I was a small 6 year old boy living at 36 Fisher Rd, Stoke Plymouth. Living with me was my older brother and sister, my mother (Phillis Page nee Nickels) and my grandparents Mr and Mrs W Daw. My father who was a Flight Sergeant in the ’regular’ RAF was away at his official military unit. My grandparents were living at our family home because they had been ’bombed out’ from 27 Glenmore Close Ford, during an earlier air raid on Plymouth (August 12th I believe and my brother’s birth date). Indeed even though my grandparents’ house was bomb damaged during the August 12th air raid my brother’s birthday money was still in situe on the living room mantle shelf over the fire place: - much to his delight!

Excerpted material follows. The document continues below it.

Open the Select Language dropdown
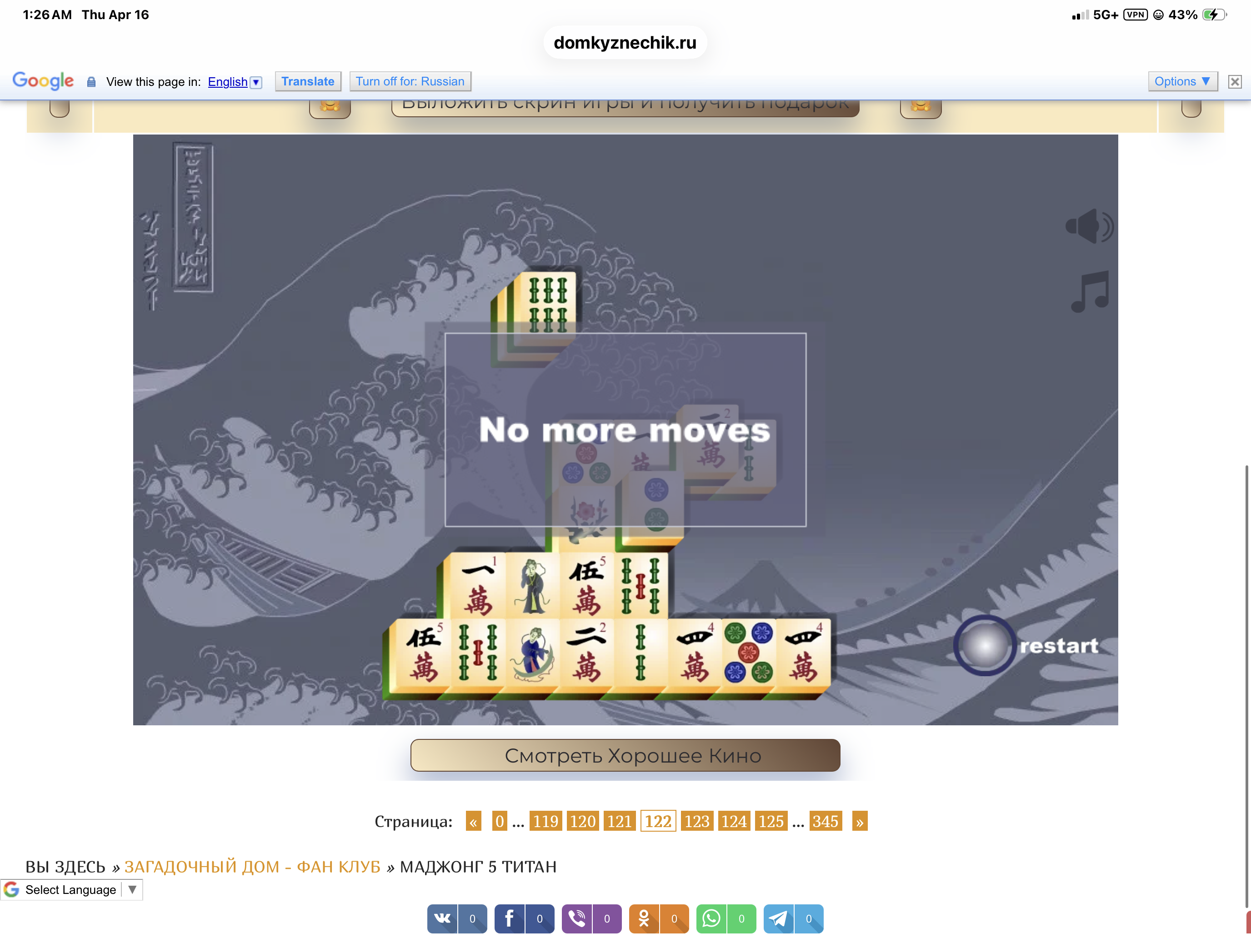1251x938 pixels. click(71, 889)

Now sometime during the night of this last air raid I can still just remember being woken up from a deep sleep by my mother, dressed in a warm blue dressing gown and taken down to the Anson air raid shelter part buried in the back garden, to the wail of the warning siren. By now the lit candle placed under an inverted plant pot was, no doubt, fully operational to generate a slight heat to warm the interior of the shelter. I being the youngest was again very soon asleep on some form of bunk bedding to be awakened sometime later stating
“Well, that’s your house gone but thank God we are all still alive,” The next day it was clear to see that my Grandfather’s earlier remark was associated with a bomb which had dropped close by in the back lane separating Fisher from Sturdee Road and about seven to eight houses further down the back lane. Fortunately, apart from superficial damage to paving and garden walls along with broken windows, our house was undamaged and life continued within it. The windows later and as a temporary measure covered with a council provided material we called ’blacken’. Situated right on the rim of the bomb crater was a newly installed Anson, whose inhabitants would have surely died had they not decided to shelter from the raid in a neighbour’s shelter next door.

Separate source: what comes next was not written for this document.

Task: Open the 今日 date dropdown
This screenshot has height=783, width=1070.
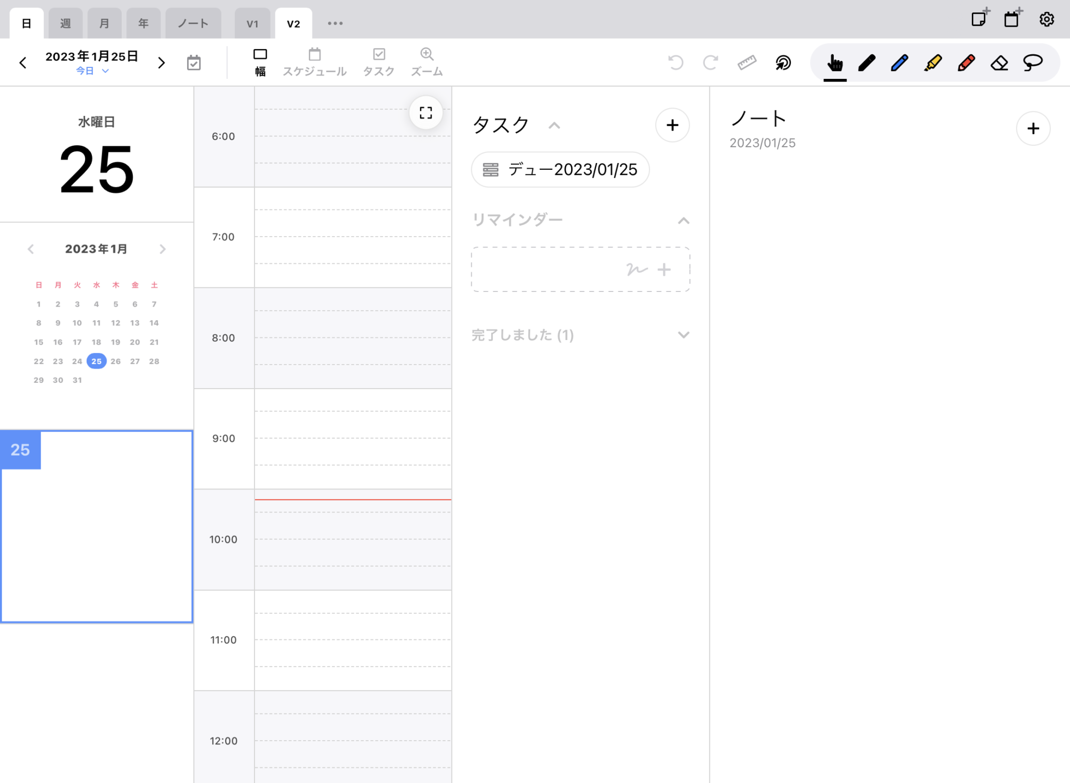Action: 92,71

One of their children, a daughter, was a long and dearest friend of my sister Pam. Unfortunately the bomb took the lives of Mr and Mrs Body whose house was situated in Sturdee Road and right on the crater rim. Needless to say all manner of items were deposited in the bottom of the crater before in was finally filled in. Although we did not know it at the time this air raid proved to be the last in Plymouth and our road therefore I experienced one of the last bombs to be dropped.